PROBLEM TO WORK ON:
In the rows below, swap "brand logo" for "emblem" wherever it appears and keep every other word unchanged.

EXCERPTED RECORDS:
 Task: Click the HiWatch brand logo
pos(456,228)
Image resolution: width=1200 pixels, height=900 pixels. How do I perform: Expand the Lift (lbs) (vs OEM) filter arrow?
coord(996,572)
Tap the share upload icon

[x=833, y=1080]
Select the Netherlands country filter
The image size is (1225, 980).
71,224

IN RESPONSE:
 Task: Click the HiWatch emblem
pos(456,228)
Image resolution: width=1200 pixels, height=900 pixels. How do I perform: Expand the Lift (lbs) (vs OEM) filter arrow?
coord(996,572)
Tap the share upload icon

[x=833, y=1080]
Select the Netherlands country filter
The image size is (1225, 980).
71,224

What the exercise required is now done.